The case was initiated in 2000 by Amaani Lyle, now 32. She charged that the raw sexual remarks that peppered work sessions and conversations added up to harassment against women. The state Supreme Court justices will weigh if a lower court's decision to let the case proceed to a jury trial should stand or be disallowed.

Lyle was fired almost six years ago after four months on the job, the producers citing her secretarial skills as cause.

Lyle's attorney, Scott Ohara Cummings, said many of the sexual vulgarities had nothing to do with the show. He said one writer drew a vagina during the meetings.

"That's an offensive thing that shouldn't be in the workplace," Cummings said.

Warner Bros. acknowledges that some, but not all, of the sexually explicit talk Lyle alleges did take place, but feels the comments were a vital part of the creative process.

Levin said Lyle had been warned when she was hired that explicit discussions were part of developing the sexually charged NBC comedy about six friends in New York.

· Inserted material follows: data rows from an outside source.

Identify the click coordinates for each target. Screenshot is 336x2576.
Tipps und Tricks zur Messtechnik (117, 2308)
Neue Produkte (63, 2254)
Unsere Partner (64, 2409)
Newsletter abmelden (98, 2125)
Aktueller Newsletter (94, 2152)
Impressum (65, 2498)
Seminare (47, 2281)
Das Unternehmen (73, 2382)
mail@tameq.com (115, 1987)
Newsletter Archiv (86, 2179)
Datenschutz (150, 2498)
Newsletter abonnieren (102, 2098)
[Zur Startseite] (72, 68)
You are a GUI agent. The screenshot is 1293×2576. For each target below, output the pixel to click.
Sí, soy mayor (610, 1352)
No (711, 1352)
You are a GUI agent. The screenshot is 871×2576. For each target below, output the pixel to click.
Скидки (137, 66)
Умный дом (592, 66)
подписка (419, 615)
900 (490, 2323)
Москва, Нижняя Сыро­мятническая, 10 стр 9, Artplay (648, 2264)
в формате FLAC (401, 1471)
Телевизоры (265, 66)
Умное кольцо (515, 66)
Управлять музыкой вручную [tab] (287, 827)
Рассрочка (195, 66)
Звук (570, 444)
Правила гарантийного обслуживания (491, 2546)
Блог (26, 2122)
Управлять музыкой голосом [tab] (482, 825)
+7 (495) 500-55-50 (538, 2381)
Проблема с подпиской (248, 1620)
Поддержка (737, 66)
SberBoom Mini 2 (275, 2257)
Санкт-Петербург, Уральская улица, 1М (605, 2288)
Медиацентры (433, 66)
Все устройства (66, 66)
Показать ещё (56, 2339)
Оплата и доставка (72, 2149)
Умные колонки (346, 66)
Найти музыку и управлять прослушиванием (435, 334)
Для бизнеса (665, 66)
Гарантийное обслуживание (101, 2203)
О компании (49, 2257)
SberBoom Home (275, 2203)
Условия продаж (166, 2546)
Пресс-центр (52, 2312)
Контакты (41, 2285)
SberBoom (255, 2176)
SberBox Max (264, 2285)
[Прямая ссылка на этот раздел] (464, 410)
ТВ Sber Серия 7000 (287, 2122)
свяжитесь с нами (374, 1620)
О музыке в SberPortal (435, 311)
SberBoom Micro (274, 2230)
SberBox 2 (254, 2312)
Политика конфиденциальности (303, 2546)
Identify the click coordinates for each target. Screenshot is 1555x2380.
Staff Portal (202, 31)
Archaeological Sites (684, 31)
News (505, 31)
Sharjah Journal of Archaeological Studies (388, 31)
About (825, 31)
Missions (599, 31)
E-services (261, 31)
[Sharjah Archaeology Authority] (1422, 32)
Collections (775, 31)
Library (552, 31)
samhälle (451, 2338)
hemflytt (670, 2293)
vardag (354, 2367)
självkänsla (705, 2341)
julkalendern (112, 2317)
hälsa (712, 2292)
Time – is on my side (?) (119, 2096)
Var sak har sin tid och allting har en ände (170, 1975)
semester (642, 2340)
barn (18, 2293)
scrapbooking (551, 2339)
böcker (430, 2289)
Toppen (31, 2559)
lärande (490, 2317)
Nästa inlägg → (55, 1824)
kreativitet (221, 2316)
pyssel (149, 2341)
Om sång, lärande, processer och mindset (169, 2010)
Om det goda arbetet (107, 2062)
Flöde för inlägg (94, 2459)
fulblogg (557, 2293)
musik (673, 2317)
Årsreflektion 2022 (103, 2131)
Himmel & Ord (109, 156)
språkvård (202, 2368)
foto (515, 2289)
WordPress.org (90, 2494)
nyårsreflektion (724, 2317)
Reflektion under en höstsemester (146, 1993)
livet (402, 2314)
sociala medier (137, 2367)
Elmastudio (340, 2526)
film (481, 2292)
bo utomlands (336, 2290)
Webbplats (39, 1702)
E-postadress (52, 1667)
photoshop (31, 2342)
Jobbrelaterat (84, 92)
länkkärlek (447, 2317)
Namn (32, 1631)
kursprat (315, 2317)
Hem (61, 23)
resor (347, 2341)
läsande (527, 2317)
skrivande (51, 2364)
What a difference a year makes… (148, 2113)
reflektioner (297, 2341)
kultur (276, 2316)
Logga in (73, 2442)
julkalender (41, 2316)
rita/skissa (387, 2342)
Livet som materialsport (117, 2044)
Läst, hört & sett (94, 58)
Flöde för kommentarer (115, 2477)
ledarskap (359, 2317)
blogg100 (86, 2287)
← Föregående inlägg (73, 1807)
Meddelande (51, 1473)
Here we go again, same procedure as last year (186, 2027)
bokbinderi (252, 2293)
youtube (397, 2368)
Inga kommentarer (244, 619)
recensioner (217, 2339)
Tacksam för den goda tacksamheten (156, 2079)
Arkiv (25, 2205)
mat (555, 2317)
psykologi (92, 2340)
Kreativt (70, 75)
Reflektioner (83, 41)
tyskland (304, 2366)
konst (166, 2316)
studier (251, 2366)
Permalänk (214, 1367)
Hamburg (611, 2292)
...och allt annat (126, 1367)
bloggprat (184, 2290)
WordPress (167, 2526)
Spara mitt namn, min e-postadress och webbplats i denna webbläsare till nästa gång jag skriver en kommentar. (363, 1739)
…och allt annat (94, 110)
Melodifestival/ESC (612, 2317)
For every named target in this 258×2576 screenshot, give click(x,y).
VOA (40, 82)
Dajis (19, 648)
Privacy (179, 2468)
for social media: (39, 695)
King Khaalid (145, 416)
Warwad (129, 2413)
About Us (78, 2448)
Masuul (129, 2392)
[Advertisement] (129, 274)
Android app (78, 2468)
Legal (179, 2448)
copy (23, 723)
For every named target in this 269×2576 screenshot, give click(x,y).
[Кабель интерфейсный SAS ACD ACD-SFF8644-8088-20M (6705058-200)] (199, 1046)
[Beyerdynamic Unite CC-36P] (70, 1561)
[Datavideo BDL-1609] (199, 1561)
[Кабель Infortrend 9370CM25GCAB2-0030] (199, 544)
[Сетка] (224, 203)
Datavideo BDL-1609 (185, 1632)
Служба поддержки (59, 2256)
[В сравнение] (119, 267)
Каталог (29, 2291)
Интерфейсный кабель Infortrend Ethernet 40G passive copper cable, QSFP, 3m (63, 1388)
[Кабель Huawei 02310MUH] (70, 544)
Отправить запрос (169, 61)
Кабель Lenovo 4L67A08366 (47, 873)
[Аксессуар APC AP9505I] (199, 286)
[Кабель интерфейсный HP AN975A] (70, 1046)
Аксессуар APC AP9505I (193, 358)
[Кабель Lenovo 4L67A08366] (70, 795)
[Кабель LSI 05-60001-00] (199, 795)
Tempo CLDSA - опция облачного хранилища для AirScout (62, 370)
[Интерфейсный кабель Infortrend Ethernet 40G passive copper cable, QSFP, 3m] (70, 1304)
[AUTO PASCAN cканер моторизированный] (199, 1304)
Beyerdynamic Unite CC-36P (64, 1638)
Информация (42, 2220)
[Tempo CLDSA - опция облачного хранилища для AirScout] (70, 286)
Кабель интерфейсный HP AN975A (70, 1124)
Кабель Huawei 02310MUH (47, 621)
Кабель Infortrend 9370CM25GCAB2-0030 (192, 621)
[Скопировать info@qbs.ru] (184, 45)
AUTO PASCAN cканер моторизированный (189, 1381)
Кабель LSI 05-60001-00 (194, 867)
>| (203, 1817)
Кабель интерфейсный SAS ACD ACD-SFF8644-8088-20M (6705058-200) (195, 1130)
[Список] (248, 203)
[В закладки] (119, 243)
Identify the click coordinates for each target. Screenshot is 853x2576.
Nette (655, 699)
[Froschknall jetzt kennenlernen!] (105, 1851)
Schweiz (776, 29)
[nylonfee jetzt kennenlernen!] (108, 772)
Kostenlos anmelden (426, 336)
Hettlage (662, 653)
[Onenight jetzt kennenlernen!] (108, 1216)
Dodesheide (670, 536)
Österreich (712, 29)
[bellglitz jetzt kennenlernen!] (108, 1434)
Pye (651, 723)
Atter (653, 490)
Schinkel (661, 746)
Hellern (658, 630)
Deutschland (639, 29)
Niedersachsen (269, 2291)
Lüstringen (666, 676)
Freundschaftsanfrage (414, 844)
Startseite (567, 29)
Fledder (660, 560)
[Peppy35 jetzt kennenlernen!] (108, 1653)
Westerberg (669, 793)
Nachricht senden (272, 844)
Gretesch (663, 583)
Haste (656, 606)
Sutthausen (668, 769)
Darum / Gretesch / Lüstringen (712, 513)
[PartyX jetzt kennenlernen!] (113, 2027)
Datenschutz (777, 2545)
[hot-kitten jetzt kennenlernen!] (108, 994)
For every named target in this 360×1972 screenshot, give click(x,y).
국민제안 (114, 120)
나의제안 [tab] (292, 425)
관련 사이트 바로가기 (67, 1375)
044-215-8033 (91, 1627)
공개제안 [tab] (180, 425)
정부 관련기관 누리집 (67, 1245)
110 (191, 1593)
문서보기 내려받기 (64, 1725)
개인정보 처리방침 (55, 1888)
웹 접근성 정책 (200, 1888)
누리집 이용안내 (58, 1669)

Lyle alleged she was offended by repeated references to the actors' sex lives and to the writers' own sexual exploits. She also grew tired, she charged, of repeated profanity, talk about women's breasts and even simulated masturbation allegedly performed during script meetings.

In making the earlier ruling, a state appeals court said the writers' creative process was protected speech, but that Lyle also has a right to try to prove that the vulgarities strayed beyond that creative process and perhaps violated workplace harassment rules.

The Supreme Court has to rule within 90 days.